** SELECTION **
==========
/ Lord's Day / Kyle Borg

The NFL's "Holy Day"

Well, it’s Super Bowl week. On Sunday the two best rated NFL teams — the Tampa Bay Buccaneers and the Kansas City Chiefs — will face off. Adding to the excitement of what is already promising to be a big game is the helmet-to-helmet matchup of the greatest quarterback of all time with the greatest current quarterback: Tom Brady versus Patrick Mahomes. It will probably be an amazing game.

The NFL has set aside one day a week to be the main event. It's Sunday. And the NFL is intentional about playing games on Sundays. Why? Professional football began in 1920 with the American Professional Football Association (APFA). During that time college football was already massively popular — even more than professional football. However, college football was played on Saturdays. The APFA knew that they couldn’t compete with its popularity and so they looked for a different time. Sunday was wide open.

One of the reasons Sundays were available was because of blue laws — “Sunday laws.” These were laws that restricted or banned activities on Sundays. Even in the United States the Supreme Court has often upheld blue laws which help contribute to the free exercise of religion. In fact, it's still illegal in several states to sell cars on Sunday. A prohibition traced back to the blue laws.
==========
Extracted records:

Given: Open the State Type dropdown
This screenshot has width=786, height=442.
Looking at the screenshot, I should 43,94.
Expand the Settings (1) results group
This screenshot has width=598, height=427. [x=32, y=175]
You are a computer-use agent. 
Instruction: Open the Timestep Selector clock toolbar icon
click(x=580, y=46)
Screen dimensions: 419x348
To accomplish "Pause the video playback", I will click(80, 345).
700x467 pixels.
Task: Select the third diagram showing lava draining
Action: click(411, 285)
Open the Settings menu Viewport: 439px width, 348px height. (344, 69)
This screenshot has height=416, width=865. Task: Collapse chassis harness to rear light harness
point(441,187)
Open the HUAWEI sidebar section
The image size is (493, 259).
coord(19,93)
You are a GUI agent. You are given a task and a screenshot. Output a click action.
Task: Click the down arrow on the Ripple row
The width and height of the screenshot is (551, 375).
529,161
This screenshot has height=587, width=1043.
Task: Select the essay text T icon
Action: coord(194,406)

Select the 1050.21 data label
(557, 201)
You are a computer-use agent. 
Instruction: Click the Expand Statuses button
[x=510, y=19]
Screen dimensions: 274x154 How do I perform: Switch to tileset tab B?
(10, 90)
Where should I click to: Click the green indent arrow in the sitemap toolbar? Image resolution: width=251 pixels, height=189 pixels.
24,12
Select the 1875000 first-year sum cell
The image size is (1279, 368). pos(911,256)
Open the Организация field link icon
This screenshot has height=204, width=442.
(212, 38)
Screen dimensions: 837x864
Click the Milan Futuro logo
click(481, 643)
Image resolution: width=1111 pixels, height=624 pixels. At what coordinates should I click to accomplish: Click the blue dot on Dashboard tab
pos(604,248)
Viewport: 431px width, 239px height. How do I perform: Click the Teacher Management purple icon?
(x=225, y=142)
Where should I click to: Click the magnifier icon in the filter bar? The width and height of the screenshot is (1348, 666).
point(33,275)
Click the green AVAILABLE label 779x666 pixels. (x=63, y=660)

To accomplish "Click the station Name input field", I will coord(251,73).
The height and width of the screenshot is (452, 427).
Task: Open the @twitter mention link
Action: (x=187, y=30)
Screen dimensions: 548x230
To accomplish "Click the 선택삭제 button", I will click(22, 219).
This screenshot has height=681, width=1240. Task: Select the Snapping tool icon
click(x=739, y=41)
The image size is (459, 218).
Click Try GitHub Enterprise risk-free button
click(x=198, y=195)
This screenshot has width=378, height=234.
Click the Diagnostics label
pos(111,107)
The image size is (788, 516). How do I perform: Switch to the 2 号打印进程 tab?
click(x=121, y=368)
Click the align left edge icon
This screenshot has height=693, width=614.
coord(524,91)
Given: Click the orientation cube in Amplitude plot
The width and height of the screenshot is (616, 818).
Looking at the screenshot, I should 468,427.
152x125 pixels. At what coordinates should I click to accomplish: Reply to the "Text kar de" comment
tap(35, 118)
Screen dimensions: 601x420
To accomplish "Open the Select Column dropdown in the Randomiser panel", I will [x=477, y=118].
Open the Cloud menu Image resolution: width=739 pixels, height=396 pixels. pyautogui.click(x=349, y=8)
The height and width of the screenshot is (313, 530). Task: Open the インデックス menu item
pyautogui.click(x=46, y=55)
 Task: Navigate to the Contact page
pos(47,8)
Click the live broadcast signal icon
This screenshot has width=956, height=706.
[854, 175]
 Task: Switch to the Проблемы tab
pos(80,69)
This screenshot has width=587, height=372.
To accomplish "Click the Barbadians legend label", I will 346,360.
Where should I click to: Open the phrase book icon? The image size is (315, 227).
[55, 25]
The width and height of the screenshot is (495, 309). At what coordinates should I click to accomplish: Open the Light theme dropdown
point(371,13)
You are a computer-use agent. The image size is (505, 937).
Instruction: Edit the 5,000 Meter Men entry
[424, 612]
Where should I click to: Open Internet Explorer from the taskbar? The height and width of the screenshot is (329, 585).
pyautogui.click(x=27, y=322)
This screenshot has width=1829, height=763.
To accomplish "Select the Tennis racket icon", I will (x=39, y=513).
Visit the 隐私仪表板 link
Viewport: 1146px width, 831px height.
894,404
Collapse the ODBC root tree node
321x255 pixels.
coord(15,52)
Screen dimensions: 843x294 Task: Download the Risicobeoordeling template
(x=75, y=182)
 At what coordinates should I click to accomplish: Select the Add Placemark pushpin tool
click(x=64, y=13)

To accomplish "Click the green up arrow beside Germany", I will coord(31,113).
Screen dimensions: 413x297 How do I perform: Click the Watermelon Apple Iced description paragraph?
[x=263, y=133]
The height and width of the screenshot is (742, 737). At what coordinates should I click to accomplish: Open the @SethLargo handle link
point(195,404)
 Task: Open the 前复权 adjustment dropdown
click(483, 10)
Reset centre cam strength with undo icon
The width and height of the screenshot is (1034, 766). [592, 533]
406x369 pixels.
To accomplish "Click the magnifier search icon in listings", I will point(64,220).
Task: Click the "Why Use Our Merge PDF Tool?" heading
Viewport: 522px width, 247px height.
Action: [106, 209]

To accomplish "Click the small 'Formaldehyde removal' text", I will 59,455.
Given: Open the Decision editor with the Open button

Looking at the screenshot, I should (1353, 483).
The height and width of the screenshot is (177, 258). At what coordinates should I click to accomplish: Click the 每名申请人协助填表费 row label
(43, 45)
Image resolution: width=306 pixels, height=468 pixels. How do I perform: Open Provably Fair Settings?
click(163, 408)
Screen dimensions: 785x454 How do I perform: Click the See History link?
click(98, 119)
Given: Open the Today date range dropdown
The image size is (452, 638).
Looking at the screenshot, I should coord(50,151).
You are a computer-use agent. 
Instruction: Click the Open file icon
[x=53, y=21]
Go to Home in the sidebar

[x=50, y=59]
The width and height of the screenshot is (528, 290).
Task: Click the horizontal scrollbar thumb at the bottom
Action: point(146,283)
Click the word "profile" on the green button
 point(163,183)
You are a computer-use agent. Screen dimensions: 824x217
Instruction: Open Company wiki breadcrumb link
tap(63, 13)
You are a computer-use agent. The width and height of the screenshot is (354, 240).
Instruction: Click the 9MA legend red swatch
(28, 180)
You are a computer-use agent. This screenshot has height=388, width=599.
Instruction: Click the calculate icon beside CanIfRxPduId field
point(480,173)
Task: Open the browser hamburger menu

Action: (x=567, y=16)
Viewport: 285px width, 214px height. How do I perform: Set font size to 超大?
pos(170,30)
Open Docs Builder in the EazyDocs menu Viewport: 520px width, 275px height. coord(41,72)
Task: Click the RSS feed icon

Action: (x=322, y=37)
==========
** TASK INSTRUCTIONS **
A. Answer these from the NFL Sunday article:
(i) Which two teams does it say will face off on Sunday?
(ii) In what year did professional football begin, and with what organization?
(iii) What does it say is still illegal in several states on Sunday?
B. Write the next part of the NFL Sunday article, starting after its last sentence.

** RESULTS BY TASK **
A.
(i) The Tampa Bay Buccaneers and the Kansas City Chiefs
(ii) 1920, with the American Professional Football Association (APFA)
(iii) Selling cars

B.
In the early twentieth century professional sports began to crack through the blue laws. This first happened with baseball and led to cities like Chicago, St. Louis, and Cincinnati legalizing Sunday baseball. This was advantageous for sports. Because Sunday was a day people typically had off of work, baseball was able to maximize attendance and profit and often played doubleheaders. Sunday also proved a good for professional football for the same reason.

In 1939 NBC broadcast the first NFL game between the Philadelphia Eagles and Brooklyn Dodgers. Initially, the NFL didn't do well on television and even ranked behind the Canadian Football League in the 1950s. But the NFL got smart and figured out how to use television broadcasting to their advantage and in the 1960s they would surpass the popularity of Major League Baseball. In 1961 Congress passed the Sports Broadcasting Act. Basically, the law banned the NFL from being able to broadcast games during the fall on Fridays and Saturdays — or at least from the second Friday of September until the second Saturday of December. This was in order to protect high school and college games as one was played on Friday and the other Saturday.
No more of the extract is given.